Let me go over several aspects of how InnoDB handles secondary indexes.

  • They are stored in "B+Trees" (see Wikipedia), just like the data.
  • The data B+Tree is ordered by the PRIMARY KEY.
  • Each secondary index (whether UNIQUE or not) is stored in a separate B+Tree, ordered by the key(s) defined in the index.
  • The BTrees are 16KB (by default).

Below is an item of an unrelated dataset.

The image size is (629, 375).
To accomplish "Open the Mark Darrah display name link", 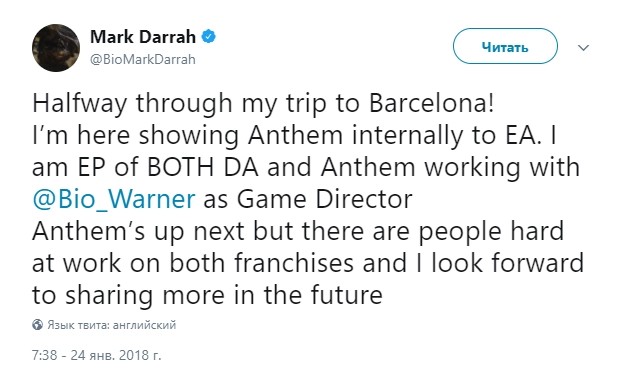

So, on the order of 100 data or index 'rows' can be held in a block.
  • Since fetching a block (from disk, or locating it in the buffer_pool (cf "innodb_buffer_pool_size")) is the bulk of the effort, there is no concept of 'marking' for later delete.
  • UNIQUE keys are checked early in transaction processing; a duplicate will lead to either a "lock wait timeout" or a "deadlock" or "duplicate key error".
  • Non-Unique indexes are staged/cached in the "Change Buffer", which is allocated in a part (25% by default) of the buffer_pool. This has a list of pending index changes (insert/update/delete). They are collected, sorted, and eventually used to update index blocks.
  • The goal of the change buffer is to diminish I/O for index changes. It has the effect of being more efficient at handling deletes.
  • So, in a way, the change buffer is how it 'marks for delete'.
  • In the data BTree, a "history list" is kept of pending changes to the data. This is a core component of how MVCC works and how multiple transactions can successfully work in various "transaction isolation modes", even when some transactions are eventually ROLLBACK'd.

There is probably more.

The quoted things are key topics to research further in the MySQL literature.